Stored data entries
BEGIN
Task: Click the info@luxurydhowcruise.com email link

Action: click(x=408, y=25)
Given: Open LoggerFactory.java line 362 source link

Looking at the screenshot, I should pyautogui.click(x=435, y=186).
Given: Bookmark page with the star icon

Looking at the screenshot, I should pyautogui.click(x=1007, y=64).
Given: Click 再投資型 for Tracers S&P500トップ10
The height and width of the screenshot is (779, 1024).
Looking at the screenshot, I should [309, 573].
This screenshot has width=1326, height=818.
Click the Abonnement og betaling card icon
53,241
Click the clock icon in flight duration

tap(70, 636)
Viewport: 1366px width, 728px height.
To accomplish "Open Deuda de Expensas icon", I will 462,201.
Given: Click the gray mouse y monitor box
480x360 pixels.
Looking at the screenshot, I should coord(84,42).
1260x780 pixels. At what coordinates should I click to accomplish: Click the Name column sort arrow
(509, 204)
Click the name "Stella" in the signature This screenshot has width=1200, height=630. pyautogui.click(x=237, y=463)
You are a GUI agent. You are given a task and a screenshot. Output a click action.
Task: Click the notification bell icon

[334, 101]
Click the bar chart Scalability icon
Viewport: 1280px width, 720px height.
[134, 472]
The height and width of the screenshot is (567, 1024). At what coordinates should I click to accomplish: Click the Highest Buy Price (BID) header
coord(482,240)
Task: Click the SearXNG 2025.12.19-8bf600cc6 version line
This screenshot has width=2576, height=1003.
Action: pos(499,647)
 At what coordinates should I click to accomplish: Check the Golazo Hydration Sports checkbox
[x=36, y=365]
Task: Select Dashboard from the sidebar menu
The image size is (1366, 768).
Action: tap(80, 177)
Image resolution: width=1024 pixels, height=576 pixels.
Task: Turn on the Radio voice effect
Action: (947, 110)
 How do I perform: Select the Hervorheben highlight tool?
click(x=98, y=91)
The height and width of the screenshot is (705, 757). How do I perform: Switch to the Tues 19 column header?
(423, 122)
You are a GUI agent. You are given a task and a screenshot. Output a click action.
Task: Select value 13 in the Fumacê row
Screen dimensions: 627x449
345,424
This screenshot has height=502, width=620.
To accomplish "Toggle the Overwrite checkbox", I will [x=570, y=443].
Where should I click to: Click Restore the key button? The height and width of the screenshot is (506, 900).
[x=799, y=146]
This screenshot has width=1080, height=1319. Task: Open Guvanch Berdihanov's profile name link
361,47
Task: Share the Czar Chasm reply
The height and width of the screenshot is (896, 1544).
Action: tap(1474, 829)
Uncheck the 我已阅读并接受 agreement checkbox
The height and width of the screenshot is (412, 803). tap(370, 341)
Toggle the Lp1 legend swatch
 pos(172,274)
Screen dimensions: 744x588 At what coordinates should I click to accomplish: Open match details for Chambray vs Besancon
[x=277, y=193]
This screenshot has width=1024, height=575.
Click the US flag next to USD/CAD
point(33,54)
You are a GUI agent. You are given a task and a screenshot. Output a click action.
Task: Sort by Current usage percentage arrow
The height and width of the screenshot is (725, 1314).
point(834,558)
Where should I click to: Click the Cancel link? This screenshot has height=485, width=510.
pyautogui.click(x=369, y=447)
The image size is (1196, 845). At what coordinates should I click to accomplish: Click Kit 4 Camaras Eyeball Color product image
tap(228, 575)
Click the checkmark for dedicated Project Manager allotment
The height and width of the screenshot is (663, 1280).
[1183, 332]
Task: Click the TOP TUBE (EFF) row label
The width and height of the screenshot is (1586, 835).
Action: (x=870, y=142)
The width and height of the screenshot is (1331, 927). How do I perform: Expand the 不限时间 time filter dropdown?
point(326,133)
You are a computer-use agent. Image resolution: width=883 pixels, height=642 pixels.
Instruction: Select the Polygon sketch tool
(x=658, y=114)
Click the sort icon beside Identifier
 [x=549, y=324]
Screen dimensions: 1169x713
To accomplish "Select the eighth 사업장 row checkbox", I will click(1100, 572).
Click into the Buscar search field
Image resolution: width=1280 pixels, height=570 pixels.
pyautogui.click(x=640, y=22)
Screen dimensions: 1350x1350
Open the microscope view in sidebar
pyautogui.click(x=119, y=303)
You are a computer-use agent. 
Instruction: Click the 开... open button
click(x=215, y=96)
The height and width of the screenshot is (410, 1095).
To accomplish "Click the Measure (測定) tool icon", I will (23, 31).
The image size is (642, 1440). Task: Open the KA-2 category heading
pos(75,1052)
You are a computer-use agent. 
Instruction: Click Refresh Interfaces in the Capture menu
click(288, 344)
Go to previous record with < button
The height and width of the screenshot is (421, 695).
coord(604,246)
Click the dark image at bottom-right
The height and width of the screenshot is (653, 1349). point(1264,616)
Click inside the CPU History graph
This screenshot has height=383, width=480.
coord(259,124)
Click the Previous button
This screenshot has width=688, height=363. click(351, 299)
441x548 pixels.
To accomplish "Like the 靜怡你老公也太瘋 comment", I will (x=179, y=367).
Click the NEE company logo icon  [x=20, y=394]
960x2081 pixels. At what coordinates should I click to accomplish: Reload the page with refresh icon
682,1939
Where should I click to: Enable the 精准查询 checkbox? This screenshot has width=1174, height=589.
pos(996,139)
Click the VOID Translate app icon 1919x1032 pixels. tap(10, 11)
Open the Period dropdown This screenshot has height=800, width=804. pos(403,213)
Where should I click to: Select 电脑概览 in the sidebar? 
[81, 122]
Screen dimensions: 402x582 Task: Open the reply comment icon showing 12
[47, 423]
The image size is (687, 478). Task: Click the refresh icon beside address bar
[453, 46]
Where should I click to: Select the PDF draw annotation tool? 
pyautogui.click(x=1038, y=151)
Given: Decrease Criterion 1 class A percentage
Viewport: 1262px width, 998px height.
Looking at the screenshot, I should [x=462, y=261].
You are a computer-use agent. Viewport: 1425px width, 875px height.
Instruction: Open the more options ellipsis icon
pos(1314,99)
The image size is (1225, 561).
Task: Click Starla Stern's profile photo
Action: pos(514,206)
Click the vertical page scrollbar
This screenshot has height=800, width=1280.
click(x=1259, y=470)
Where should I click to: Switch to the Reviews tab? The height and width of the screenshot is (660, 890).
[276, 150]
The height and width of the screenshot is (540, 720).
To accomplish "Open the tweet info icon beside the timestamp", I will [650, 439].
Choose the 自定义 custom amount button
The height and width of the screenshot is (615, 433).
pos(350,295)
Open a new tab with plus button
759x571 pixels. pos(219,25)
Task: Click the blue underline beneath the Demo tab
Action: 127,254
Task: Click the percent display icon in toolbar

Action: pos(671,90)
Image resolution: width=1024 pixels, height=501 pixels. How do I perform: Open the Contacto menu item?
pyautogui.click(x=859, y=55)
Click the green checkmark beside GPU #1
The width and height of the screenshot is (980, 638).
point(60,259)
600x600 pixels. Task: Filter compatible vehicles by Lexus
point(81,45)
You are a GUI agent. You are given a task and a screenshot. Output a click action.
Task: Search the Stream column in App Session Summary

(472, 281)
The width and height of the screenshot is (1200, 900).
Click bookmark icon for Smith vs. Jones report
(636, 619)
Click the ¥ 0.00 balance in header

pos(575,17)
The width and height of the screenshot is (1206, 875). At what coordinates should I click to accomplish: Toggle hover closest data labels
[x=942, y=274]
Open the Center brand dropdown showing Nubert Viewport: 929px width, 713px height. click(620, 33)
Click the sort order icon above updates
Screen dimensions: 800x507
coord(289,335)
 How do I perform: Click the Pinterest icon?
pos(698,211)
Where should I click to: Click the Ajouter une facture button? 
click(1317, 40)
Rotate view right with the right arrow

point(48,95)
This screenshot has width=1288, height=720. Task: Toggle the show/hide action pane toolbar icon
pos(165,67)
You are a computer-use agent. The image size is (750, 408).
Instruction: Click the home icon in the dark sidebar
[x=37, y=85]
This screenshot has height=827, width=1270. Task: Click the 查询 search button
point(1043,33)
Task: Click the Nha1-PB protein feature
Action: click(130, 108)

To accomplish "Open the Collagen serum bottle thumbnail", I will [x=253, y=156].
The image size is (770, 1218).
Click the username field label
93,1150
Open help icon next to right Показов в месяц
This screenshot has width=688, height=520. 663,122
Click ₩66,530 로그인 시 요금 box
END
● **Problem to work on**
Please output exactly the lines from the one containing "You are a computer-use agent. The" through the end of the records, both included.

● **Final answer**
You are a computer-use agent. The image size is (750, 408).
Instruction: Click the home icon in the dark sidebar
[x=37, y=85]
This screenshot has height=827, width=1270. Task: Click the 查询 search button
point(1043,33)
Task: Click the Nha1-PB protein feature
Action: click(130, 108)

To accomplish "Open the Collagen serum bottle thumbnail", I will [x=253, y=156].
The image size is (770, 1218).
Click the username field label
93,1150
Open help icon next to right Показов в месяц
This screenshot has width=688, height=520. 663,122
Click ₩66,530 로그인 시 요금 box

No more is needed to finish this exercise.